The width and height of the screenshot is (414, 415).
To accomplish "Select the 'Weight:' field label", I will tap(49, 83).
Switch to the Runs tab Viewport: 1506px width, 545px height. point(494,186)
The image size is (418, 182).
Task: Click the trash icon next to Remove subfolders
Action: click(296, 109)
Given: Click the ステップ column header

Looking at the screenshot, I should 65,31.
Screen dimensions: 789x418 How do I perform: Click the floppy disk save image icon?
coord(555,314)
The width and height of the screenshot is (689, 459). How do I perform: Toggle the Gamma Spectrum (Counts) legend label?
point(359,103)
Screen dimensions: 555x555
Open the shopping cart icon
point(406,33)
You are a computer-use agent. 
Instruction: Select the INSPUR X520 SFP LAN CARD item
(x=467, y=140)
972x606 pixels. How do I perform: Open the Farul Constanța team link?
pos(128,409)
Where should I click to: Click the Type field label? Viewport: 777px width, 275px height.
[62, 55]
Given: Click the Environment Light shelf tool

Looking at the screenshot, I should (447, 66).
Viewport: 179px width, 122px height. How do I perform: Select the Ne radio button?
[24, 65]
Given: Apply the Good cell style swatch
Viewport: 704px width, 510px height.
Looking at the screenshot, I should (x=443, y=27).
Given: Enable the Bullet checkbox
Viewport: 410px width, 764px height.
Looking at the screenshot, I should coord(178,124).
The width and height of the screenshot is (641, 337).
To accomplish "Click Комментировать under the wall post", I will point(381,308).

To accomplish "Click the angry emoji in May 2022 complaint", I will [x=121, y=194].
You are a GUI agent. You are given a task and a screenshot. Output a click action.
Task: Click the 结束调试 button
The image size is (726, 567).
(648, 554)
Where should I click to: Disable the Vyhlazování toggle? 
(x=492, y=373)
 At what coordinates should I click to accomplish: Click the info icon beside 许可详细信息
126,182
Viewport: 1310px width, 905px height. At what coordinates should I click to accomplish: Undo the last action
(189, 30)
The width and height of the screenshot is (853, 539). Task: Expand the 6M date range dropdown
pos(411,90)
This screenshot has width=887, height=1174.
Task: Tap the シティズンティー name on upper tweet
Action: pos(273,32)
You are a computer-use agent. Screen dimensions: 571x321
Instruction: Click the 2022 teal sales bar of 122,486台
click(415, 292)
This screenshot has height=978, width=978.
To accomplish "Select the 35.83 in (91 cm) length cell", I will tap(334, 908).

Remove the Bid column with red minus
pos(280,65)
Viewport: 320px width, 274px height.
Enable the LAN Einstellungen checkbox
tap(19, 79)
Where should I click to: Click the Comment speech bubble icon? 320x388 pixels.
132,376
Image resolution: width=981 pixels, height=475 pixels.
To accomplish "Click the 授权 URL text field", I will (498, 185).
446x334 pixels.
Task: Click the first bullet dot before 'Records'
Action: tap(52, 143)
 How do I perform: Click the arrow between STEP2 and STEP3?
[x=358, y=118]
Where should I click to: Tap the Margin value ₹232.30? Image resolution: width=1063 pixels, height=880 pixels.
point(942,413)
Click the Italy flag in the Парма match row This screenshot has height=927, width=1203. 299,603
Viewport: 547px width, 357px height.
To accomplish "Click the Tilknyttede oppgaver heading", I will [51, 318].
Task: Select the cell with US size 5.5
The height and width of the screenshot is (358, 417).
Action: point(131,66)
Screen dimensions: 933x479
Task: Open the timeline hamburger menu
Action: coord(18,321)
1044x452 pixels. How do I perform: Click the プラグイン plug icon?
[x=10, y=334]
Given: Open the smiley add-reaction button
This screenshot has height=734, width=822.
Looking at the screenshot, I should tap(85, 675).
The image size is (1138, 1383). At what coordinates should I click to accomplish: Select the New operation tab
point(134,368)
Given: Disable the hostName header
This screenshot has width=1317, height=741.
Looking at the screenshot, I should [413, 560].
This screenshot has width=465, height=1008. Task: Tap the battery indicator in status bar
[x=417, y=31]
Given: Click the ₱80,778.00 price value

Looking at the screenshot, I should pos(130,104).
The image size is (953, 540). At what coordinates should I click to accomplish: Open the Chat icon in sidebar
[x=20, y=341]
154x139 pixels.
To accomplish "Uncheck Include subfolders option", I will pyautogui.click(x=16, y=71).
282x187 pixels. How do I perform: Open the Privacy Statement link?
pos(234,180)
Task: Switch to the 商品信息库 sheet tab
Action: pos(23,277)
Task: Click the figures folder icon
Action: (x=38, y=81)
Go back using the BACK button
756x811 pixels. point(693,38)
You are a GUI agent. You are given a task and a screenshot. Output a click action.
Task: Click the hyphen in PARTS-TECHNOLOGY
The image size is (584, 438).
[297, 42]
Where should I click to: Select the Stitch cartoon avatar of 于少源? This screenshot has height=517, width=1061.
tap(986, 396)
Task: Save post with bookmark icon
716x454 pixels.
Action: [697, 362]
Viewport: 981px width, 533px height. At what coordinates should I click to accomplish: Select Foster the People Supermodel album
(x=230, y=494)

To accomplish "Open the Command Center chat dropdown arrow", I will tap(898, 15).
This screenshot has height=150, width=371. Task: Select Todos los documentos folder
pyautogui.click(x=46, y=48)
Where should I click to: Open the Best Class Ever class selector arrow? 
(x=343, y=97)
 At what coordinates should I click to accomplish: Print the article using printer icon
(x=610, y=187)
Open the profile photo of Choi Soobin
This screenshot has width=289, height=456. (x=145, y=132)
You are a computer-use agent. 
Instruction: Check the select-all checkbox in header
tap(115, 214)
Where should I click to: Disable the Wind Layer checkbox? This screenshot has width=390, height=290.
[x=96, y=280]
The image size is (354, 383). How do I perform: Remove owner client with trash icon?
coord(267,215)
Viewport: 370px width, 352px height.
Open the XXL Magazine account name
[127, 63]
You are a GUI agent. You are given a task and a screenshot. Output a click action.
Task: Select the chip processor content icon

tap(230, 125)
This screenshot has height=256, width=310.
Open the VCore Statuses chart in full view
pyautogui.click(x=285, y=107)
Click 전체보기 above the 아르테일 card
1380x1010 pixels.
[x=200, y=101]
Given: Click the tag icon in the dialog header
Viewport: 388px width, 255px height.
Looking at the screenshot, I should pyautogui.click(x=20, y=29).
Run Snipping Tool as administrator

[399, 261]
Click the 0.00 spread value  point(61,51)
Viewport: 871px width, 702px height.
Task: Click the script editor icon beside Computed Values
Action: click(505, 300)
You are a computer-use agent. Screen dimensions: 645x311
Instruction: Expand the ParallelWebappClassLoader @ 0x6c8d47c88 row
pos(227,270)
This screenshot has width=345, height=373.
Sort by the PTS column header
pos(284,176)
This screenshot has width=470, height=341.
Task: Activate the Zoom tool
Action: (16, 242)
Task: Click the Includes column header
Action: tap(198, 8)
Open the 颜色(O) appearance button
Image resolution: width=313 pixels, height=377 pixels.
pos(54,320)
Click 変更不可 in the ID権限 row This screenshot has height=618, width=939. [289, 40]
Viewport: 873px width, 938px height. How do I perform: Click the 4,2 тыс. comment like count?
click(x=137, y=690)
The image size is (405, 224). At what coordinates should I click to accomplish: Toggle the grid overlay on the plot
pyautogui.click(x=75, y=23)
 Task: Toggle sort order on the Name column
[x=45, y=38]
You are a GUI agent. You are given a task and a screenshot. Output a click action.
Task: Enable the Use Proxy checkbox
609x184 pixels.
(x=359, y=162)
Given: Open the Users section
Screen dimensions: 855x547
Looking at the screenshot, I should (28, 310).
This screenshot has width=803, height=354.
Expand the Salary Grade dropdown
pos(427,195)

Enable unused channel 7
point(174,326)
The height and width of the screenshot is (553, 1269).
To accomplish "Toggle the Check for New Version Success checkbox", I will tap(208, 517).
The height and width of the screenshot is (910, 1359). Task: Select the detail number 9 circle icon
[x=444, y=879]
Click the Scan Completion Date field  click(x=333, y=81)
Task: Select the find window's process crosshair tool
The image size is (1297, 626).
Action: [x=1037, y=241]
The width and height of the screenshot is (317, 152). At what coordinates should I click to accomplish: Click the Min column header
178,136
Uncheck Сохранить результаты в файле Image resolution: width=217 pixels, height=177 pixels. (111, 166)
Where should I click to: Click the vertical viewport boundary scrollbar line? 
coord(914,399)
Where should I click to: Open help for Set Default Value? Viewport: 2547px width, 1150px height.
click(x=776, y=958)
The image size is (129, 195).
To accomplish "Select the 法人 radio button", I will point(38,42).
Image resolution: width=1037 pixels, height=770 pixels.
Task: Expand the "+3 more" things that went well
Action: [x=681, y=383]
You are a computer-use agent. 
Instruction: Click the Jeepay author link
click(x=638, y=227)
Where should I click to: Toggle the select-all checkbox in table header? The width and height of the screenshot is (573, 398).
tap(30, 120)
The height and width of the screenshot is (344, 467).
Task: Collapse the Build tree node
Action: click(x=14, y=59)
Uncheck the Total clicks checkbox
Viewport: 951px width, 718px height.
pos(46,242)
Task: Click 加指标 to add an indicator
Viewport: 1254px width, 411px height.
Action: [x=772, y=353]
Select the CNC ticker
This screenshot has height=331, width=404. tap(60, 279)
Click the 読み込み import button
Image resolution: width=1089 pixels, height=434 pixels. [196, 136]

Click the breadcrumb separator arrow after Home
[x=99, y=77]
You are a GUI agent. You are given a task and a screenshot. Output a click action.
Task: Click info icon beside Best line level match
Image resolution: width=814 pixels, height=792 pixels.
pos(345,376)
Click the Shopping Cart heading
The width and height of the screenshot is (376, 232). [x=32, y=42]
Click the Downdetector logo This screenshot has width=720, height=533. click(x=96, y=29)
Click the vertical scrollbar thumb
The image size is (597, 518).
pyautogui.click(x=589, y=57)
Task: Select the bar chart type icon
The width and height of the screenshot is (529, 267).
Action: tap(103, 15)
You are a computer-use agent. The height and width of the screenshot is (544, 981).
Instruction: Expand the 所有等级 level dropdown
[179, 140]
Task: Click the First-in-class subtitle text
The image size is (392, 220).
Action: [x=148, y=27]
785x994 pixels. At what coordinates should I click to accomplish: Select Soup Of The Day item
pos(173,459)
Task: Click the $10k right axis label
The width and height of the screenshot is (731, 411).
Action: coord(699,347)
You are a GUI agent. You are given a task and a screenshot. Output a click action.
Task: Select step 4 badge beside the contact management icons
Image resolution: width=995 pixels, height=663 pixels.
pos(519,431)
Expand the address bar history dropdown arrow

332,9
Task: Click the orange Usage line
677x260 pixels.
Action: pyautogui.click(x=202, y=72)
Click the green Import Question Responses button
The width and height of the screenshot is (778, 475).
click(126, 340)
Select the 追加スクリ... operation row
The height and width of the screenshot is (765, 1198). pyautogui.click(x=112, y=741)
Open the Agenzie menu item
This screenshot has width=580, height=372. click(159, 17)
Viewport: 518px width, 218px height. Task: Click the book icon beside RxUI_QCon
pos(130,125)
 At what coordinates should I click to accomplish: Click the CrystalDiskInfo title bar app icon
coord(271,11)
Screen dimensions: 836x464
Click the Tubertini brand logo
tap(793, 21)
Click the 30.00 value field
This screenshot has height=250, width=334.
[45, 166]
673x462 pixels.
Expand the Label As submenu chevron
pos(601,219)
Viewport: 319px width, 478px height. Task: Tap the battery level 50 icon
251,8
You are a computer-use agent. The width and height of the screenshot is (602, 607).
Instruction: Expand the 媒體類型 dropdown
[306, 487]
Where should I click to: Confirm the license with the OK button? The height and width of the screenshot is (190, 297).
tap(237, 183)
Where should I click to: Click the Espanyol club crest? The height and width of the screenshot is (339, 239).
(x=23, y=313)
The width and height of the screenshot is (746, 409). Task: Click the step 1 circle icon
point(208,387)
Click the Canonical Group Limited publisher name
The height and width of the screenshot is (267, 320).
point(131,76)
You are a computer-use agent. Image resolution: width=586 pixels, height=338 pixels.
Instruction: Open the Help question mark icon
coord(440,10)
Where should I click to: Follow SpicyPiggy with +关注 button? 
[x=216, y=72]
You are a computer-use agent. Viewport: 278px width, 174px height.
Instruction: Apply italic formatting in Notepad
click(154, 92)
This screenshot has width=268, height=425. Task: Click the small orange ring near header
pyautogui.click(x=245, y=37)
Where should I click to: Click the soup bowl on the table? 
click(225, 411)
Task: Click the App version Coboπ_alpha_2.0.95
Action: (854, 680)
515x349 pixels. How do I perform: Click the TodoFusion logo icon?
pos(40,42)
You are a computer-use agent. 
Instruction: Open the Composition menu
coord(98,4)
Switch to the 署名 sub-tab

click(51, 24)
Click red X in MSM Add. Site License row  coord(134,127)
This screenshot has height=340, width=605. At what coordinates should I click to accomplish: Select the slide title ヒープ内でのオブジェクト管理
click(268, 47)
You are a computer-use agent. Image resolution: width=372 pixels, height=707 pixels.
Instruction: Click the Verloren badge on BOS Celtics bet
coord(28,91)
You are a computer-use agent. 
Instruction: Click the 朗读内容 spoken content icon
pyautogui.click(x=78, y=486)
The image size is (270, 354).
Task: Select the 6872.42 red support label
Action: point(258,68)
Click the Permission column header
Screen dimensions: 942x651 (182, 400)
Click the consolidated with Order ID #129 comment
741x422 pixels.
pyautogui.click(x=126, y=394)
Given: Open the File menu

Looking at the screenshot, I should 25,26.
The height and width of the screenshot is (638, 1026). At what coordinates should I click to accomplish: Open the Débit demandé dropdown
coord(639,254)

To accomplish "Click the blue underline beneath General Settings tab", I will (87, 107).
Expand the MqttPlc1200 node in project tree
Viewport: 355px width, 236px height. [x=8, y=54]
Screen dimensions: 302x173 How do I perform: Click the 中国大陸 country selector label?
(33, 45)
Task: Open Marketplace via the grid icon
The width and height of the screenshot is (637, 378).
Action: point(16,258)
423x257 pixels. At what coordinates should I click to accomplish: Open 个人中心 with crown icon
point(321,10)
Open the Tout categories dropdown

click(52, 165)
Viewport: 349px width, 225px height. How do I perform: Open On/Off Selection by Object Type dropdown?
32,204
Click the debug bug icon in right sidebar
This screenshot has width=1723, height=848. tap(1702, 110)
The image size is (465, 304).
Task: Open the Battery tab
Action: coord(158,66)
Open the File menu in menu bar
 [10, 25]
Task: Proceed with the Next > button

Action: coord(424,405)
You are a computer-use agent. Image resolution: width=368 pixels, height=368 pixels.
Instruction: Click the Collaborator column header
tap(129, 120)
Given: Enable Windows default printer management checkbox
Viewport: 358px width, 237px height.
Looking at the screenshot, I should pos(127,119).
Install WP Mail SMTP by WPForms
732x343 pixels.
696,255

◆ **About this exercise**: Tally the lines of the listing that include "post". Nothing but the resulting number should be returned.

◆ **Response area**: 2